BITE-SIZE THEOLOGY (133) – In Holy Communion, do we receive a living body or a corpse?

Rev José Mario O Mandía
jmom.honlam.org 

Now and then, people ask why communion is usually given only with the Sacred Host. The CCC (no 1390) explains: “Since Christ is sacramentally present under each of the species, communion under the species of bread alone makes it possible to receive all the fruit of Eucharistic grace. For pastoral reasons this manner of receiving communion has been legitimately established as the most common form in the Latin rite. But ‘the sign of communion is more complete when given under both kinds, since in that form the sign of the Eucharistic meal appears more clearly.’ [General Instruction of the Roman Missal 240] This is the usual form of receiving communion in the Eastern rites.” 

“Christ is sacramentally present under each of the species.” The CCCC 282 specifies that Christ “is present in a true, real and substantial way, with his Body and his Blood, with his Soul and his Divinity … under the Eucharistic species of bread and wine … Christ whole and entire, God and Man”. In other words, what we see as bread is not only the Body but the complete Christ; what we see as wine is not only the Blood but the entire Christ.

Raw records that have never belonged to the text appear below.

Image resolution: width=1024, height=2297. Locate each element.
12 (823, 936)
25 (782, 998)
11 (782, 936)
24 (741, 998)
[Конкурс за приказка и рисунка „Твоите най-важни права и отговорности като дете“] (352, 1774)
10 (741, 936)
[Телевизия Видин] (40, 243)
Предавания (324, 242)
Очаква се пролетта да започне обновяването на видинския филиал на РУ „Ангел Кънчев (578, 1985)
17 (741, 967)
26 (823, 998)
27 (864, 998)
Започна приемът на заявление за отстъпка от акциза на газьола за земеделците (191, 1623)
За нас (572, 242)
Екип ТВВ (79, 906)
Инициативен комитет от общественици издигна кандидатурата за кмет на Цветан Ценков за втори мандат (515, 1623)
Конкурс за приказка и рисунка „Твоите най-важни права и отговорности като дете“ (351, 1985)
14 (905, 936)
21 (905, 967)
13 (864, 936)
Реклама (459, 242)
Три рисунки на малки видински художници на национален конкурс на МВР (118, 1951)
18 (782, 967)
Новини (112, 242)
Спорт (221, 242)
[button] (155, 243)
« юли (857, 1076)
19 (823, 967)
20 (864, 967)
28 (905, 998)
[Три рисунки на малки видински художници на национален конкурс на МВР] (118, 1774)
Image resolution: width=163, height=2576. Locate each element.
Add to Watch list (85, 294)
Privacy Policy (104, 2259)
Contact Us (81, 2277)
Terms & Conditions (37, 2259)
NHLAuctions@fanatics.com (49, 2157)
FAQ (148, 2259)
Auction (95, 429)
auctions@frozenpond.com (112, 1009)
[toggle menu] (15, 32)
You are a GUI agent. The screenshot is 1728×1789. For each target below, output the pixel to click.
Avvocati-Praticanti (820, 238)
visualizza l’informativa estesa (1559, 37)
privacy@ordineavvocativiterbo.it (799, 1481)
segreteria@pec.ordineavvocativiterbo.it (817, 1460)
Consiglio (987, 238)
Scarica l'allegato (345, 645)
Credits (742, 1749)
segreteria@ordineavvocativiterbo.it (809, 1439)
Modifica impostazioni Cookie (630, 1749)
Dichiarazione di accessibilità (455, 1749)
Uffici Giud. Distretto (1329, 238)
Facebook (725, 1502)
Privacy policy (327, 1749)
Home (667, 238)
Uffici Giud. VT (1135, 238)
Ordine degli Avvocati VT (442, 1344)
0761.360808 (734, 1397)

What would happen if the “bread” is only the Body of Christ without His Blood? A body without blood would be a lifeless body! It would be a cadaver! A cadaver could not give life! But note that when the priest gives communion, he says, “Body of Christ,” not “Corpse of Christ,” because what we receive is the glorious and resurrected Body of Christ which is fully alive, complete with His Divine Nature, with His soul, His bones and flesh and blood.

Communion under the species of bread is the Church’s way of teaching us that the entire Christ is in each of the species. 

There is, moreover, a practical reason for this practice in the Latin Church. When the Church talks about the possibility of giving Communion under both kinds, the Instruction Redemptionis Sacramentum (no 101) declares: “It is to be completely excluded where even a small danger exists of the sacred species being profaned.” 

We must remember that “Christ is present whole and entire in each of the species and whole and entire in each of their parts, in such a way that the breaking of the bread does not divide Christ” (CCC 1377). One small particle of the Sacred Host, or one drop of the Consecrated Wine, contains the whole Christ, not only a part of Him. If one were to unfortunately step on a particle of the Host or a drop of the Consecrated Wine, he would be trampling on Christ, not only on His leg or His arm….

This is why, Redemptionis Sacramentum (no 102) also teaches: “The chalice should not be ministered to lay members of Christ’s faithful where there is such a large number of communicants.”  

When Holy Communion is given “under both kinds, ‘the Blood of the Lord may be received either by drinking from the chalice directly, or by intinction, or by means of a tube or a spoon’ (Missale Romanum, Institutio Generalis, n 245). As regards the administering of Communion to lay members of Christ’s faithful, the Bishops may exclude Communion with the tube or the spoon where this is not the local custom, though the option of administering Communion by intinction always remains. If this modality is employed, however, hosts should be used which are neither too thin nor too small, and the communicant should receive the Sacrament from the priest only on the tongue (Missale Romanum, Institutio Generalis, n 285b and 287)” (Redemptionis Sacramentum 103).

Point no 104 of the same document adds: “The communicant must not be permitted to intinct the host himself in the chalice, nor to receive the intincted host in the hand.”